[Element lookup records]
§

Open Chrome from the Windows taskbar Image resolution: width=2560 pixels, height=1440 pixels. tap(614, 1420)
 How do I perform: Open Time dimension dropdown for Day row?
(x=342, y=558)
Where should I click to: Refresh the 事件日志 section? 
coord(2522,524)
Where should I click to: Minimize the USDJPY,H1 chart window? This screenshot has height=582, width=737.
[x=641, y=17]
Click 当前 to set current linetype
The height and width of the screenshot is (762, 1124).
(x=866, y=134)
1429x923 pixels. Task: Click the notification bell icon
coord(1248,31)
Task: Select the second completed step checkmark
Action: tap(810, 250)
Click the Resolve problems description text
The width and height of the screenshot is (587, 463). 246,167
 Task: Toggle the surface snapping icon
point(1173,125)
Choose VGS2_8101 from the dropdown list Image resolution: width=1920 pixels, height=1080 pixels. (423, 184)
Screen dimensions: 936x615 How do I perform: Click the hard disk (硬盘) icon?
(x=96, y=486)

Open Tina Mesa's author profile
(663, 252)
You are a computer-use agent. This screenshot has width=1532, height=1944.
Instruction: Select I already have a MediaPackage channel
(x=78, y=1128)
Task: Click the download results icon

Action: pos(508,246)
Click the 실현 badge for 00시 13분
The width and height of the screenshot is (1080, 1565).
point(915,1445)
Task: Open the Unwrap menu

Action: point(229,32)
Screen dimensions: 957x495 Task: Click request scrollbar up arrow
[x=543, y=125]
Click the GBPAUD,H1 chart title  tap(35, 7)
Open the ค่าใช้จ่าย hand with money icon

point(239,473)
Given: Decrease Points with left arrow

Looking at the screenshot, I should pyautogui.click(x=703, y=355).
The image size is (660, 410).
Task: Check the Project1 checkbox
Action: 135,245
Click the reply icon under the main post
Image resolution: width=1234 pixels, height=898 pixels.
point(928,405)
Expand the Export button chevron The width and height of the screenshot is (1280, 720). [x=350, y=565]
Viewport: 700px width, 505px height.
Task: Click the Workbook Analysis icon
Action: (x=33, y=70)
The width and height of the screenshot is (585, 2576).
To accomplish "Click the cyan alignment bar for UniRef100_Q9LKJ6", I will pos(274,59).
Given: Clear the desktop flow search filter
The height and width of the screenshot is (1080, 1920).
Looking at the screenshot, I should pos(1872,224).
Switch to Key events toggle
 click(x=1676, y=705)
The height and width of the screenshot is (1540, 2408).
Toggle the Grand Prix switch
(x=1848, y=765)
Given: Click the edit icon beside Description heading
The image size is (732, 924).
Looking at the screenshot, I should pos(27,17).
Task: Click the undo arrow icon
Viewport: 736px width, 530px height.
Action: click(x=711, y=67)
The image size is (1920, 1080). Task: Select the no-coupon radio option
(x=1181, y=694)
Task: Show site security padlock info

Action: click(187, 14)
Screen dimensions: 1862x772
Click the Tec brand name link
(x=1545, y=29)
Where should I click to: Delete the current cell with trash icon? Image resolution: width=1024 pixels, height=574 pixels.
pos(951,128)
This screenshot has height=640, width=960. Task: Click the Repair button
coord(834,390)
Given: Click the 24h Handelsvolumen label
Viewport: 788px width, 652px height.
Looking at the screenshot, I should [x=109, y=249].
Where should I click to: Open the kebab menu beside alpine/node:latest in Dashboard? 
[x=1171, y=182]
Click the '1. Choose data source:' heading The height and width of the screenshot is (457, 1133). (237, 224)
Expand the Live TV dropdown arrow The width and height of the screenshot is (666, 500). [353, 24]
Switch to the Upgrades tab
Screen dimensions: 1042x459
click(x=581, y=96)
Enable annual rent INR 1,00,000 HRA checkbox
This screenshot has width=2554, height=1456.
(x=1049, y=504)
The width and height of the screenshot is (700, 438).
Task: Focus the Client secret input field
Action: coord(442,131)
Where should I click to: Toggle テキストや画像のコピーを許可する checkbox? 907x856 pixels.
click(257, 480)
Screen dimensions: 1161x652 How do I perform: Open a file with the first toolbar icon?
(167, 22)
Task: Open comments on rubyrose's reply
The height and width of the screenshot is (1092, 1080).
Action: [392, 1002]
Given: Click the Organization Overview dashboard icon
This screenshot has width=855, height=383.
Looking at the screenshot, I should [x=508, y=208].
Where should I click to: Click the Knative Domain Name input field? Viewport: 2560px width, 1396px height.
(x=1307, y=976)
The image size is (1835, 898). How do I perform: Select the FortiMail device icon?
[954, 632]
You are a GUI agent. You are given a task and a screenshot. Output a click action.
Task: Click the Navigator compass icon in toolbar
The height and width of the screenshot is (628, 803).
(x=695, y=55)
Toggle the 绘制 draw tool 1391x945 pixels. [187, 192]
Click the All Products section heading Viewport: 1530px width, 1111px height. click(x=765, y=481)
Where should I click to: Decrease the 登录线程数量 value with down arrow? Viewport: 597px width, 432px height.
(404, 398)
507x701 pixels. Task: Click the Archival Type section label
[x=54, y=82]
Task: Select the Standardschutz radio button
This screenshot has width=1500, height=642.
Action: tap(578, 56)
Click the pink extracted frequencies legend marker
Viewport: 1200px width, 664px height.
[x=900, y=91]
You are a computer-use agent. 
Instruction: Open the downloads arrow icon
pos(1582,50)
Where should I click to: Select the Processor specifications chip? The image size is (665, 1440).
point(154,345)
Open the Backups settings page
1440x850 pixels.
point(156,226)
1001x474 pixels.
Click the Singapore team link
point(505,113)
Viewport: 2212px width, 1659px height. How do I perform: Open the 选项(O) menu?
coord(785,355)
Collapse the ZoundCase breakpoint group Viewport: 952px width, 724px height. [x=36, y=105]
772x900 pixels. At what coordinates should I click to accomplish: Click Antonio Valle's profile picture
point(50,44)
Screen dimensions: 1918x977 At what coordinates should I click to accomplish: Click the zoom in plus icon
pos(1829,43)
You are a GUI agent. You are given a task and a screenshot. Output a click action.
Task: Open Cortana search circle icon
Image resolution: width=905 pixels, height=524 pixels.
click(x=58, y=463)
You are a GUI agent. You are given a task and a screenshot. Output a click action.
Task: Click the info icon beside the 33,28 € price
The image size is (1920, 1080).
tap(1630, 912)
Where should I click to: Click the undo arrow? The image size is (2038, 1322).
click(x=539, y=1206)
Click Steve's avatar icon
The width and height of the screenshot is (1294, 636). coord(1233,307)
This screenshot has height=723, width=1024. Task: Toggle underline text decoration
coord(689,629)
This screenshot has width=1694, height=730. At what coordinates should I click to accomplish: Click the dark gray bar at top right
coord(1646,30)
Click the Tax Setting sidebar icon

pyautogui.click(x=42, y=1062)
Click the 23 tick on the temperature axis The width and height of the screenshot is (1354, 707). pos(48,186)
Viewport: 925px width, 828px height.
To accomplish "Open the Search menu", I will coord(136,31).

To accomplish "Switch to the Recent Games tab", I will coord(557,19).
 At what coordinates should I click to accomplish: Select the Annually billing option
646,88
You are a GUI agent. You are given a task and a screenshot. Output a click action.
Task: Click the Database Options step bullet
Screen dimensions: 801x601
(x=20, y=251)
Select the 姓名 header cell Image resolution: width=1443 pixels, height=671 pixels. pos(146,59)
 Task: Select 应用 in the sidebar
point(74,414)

§

Repeat every item above word for word.

Open Chrome from the Windows taskbar Image resolution: width=2560 pixels, height=1440 pixels. tap(614, 1420)
 How do I perform: Open Time dimension dropdown for Day row?
(x=342, y=558)
Where should I click to: Refresh the 事件日志 section? 
coord(2522,524)
Where should I click to: Minimize the USDJPY,H1 chart window? This screenshot has height=582, width=737.
[x=641, y=17]
Click 当前 to set current linetype
The height and width of the screenshot is (762, 1124).
(x=866, y=134)
1429x923 pixels. Task: Click the notification bell icon
coord(1248,31)
Task: Select the second completed step checkmark
Action: tap(810, 250)
Click the Resolve problems description text
The width and height of the screenshot is (587, 463). 246,167
 Task: Toggle the surface snapping icon
point(1173,125)
Choose VGS2_8101 from the dropdown list Image resolution: width=1920 pixels, height=1080 pixels. (423, 184)
Screen dimensions: 936x615 How do I perform: Click the hard disk (硬盘) icon?
(x=96, y=486)

Open Tina Mesa's author profile
(663, 252)
You are a computer-use agent. This screenshot has width=1532, height=1944.
Instruction: Select I already have a MediaPackage channel
(x=78, y=1128)
Task: Click the download results icon

Action: pos(508,246)
Click the 실현 badge for 00시 13분
The width and height of the screenshot is (1080, 1565).
point(915,1445)
Task: Open the Unwrap menu

Action: point(229,32)
Screen dimensions: 957x495 Task: Click request scrollbar up arrow
[x=543, y=125]
Click the GBPAUD,H1 chart title  tap(35, 7)
Open the ค่าใช้จ่าย hand with money icon

point(239,473)
Given: Decrease Points with left arrow

Looking at the screenshot, I should pyautogui.click(x=703, y=355).
The image size is (660, 410).
Task: Check the Project1 checkbox
Action: 135,245
Click the reply icon under the main post
Image resolution: width=1234 pixels, height=898 pixels.
point(928,405)
Expand the Export button chevron The width and height of the screenshot is (1280, 720). [x=350, y=565]
Viewport: 700px width, 505px height.
Task: Click the Workbook Analysis icon
Action: (x=33, y=70)
The width and height of the screenshot is (585, 2576).
To accomplish "Click the cyan alignment bar for UniRef100_Q9LKJ6", I will pos(274,59).
Given: Clear the desktop flow search filter
The height and width of the screenshot is (1080, 1920).
Looking at the screenshot, I should pos(1872,224).
Switch to Key events toggle
 click(x=1676, y=705)
The height and width of the screenshot is (1540, 2408).
Toggle the Grand Prix switch
(x=1848, y=765)
Given: Click the edit icon beside Description heading
The image size is (732, 924).
Looking at the screenshot, I should pos(27,17).
Task: Click the undo arrow icon
Viewport: 736px width, 530px height.
Action: click(x=711, y=67)
The image size is (1920, 1080). Task: Select the no-coupon radio option
(x=1181, y=694)
Task: Show site security padlock info

Action: click(187, 14)
Screen dimensions: 1862x772
Click the Tec brand name link
(x=1545, y=29)
Where should I click to: Delete the current cell with trash icon? Image resolution: width=1024 pixels, height=574 pixels.
pos(951,128)
This screenshot has height=640, width=960. Task: Click the Repair button
coord(834,390)
Given: Click the 24h Handelsvolumen label
Viewport: 788px width, 652px height.
Looking at the screenshot, I should [x=109, y=249].
Where should I click to: Open the kebab menu beside alpine/node:latest in Dashboard? 
[x=1171, y=182]
Click the '1. Choose data source:' heading The height and width of the screenshot is (457, 1133). (237, 224)
Expand the Live TV dropdown arrow The width and height of the screenshot is (666, 500). [353, 24]
Switch to the Upgrades tab
Screen dimensions: 1042x459
click(x=581, y=96)
Enable annual rent INR 1,00,000 HRA checkbox
This screenshot has width=2554, height=1456.
(x=1049, y=504)
The width and height of the screenshot is (700, 438).
Task: Focus the Client secret input field
Action: coord(442,131)
Where should I click to: Toggle テキストや画像のコピーを許可する checkbox? 907x856 pixels.
click(257, 480)
Screen dimensions: 1161x652 How do I perform: Open a file with the first toolbar icon?
(167, 22)
Task: Open comments on rubyrose's reply
The height and width of the screenshot is (1092, 1080).
Action: [392, 1002]
Given: Click the Organization Overview dashboard icon
This screenshot has width=855, height=383.
Looking at the screenshot, I should [x=508, y=208].
Where should I click to: Click the Knative Domain Name input field? Viewport: 2560px width, 1396px height.
(x=1307, y=976)
The image size is (1835, 898). How do I perform: Select the FortiMail device icon?
[954, 632]
You are a GUI agent. You are given a task and a screenshot. Output a click action.
Task: Click the Navigator compass icon in toolbar
The height and width of the screenshot is (628, 803).
(x=695, y=55)
Toggle the 绘制 draw tool 1391x945 pixels. [187, 192]
Click the All Products section heading Viewport: 1530px width, 1111px height. click(x=765, y=481)
Where should I click to: Decrease the 登录线程数量 value with down arrow? Viewport: 597px width, 432px height.
(404, 398)
507x701 pixels. Task: Click the Archival Type section label
[x=54, y=82]
Task: Select the Standardschutz radio button
This screenshot has width=1500, height=642.
Action: tap(578, 56)
Click the pink extracted frequencies legend marker
Viewport: 1200px width, 664px height.
[x=900, y=91]
You are a computer-use agent. 
Instruction: Open the downloads arrow icon
pos(1582,50)
Where should I click to: Select the Processor specifications chip? The image size is (665, 1440).
point(154,345)
Open the Backups settings page
1440x850 pixels.
point(156,226)
1001x474 pixels.
Click the Singapore team link
point(505,113)
Viewport: 2212px width, 1659px height. How do I perform: Open the 选项(O) menu?
coord(785,355)
Collapse the ZoundCase breakpoint group Viewport: 952px width, 724px height. [x=36, y=105]
772x900 pixels. At what coordinates should I click to accomplish: Click Antonio Valle's profile picture
point(50,44)
Screen dimensions: 1918x977 At what coordinates should I click to accomplish: Click the zoom in plus icon
pos(1829,43)
You are a GUI agent. You are given a task and a screenshot. Output a click action.
Task: Open Cortana search circle icon
Image resolution: width=905 pixels, height=524 pixels.
click(x=58, y=463)
You are a GUI agent. You are given a task and a screenshot. Output a click action.
Task: Click the info icon beside the 33,28 € price
The image size is (1920, 1080).
tap(1630, 912)
Where should I click to: Click the undo arrow? The image size is (2038, 1322).
click(x=539, y=1206)
Click Steve's avatar icon
The width and height of the screenshot is (1294, 636). coord(1233,307)
This screenshot has height=723, width=1024. Task: Toggle underline text decoration
coord(689,629)
This screenshot has width=1694, height=730. At what coordinates should I click to accomplish: Click the dark gray bar at top right
coord(1646,30)
Click the Tax Setting sidebar icon

pyautogui.click(x=42, y=1062)
Click the 23 tick on the temperature axis The width and height of the screenshot is (1354, 707). pos(48,186)
Viewport: 925px width, 828px height.
To accomplish "Open the Search menu", I will coord(136,31).

To accomplish "Switch to the Recent Games tab", I will coord(557,19).
 At what coordinates should I click to accomplish: Select the Annually billing option
646,88
You are a GUI agent. You are given a task and a screenshot. Output a click action.
Task: Click the Database Options step bullet
Screen dimensions: 801x601
(x=20, y=251)
Select the 姓名 header cell Image resolution: width=1443 pixels, height=671 pixels. pos(146,59)
 Task: Select 应用 in the sidebar
point(74,414)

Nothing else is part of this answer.